#### WORK TO COMPLETE:
Rewrite the album review from "I don’t really" up to and including "what it’s about.", replacing "Google" with "search".

#### PASSAGE SHOWN:
Again, we reach another of the album’s classic singles with album title track ‘Everything Must Go’, a Manic-esque song apologising for something. I’m not sure what it is they’re apologising for, but GODDAMN it is it a good song. ‘Small Black Flowers That Grow In the Sky’ again tackles an alternative subject, in that it’s written about animal cruelty. It’s a soft, delicate sounding song that doesn’t really seem to fit in with the rest of the album. I wasn’t a huge fan of this song. It’s alright. I just don’t really see the point in it to be honest. However, it’s then followed by the upbeat, optimistic, Manic-esque track ‘The Girl Who Wanted To Be God’, assuring us that even though ‘There are times when you feel hopeless’, the ‘dawn is still breaking’ and there are always good things to come. Thanks Manics! I feel all good again now after you momentarily brought the mood down! Woo! Yeah!
I don’t really know what ‘Removables’ is about to be quite honest. I had a quick little Google but nobody else really seems to know either. It’s good. I like it. I just really don’t have a fucking clue what it’s about.

#### ENTRIES SUPPLIED:

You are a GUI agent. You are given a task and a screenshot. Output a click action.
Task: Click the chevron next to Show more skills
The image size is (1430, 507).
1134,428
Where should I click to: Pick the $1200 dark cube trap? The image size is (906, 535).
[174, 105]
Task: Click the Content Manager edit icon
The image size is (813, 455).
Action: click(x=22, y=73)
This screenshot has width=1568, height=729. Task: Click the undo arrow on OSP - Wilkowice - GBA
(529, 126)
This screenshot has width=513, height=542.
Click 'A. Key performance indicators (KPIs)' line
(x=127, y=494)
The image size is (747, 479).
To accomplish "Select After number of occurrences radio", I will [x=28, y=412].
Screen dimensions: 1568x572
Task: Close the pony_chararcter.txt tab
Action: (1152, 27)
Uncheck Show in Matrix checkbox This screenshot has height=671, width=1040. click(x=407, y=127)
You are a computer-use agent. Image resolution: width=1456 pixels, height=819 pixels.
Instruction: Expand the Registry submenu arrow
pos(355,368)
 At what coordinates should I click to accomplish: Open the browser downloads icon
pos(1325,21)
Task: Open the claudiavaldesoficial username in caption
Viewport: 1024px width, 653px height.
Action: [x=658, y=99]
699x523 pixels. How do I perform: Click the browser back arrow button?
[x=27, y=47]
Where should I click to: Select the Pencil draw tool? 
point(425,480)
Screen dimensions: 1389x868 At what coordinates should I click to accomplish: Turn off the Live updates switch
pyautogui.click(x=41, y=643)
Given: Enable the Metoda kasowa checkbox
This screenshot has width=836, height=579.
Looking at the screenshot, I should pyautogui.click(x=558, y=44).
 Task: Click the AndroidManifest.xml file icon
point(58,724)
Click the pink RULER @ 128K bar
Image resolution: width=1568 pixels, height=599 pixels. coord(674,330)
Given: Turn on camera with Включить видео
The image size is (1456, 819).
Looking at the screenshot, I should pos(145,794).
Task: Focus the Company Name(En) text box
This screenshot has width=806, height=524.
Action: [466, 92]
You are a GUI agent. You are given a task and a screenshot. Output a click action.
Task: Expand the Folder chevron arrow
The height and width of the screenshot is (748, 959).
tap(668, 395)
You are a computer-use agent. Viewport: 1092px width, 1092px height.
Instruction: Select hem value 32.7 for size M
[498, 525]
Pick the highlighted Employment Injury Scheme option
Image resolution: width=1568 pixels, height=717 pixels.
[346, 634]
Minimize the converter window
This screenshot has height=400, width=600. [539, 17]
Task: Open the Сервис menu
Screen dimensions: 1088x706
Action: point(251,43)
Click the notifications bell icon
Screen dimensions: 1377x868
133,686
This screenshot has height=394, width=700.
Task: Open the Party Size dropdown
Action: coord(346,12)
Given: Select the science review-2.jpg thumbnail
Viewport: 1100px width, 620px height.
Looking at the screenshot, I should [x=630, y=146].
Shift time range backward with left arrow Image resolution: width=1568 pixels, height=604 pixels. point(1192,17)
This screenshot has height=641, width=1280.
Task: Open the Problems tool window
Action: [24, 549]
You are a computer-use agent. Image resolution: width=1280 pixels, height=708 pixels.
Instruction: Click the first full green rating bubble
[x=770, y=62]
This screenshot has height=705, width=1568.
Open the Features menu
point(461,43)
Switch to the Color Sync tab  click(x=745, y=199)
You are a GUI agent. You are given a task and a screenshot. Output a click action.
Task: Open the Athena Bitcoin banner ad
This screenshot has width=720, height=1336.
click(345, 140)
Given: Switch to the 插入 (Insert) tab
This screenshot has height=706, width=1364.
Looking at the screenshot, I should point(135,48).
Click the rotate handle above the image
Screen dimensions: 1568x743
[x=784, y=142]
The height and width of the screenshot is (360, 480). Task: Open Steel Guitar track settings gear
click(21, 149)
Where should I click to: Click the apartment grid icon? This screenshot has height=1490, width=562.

#### EXPECTED OUTPUT:
I don’t really know what ‘Removables’ is about to be quite honest. I had a quick little search but nobody else really seems to know either. It’s good. I like it. I just really don’t have a fucking clue what it’s about.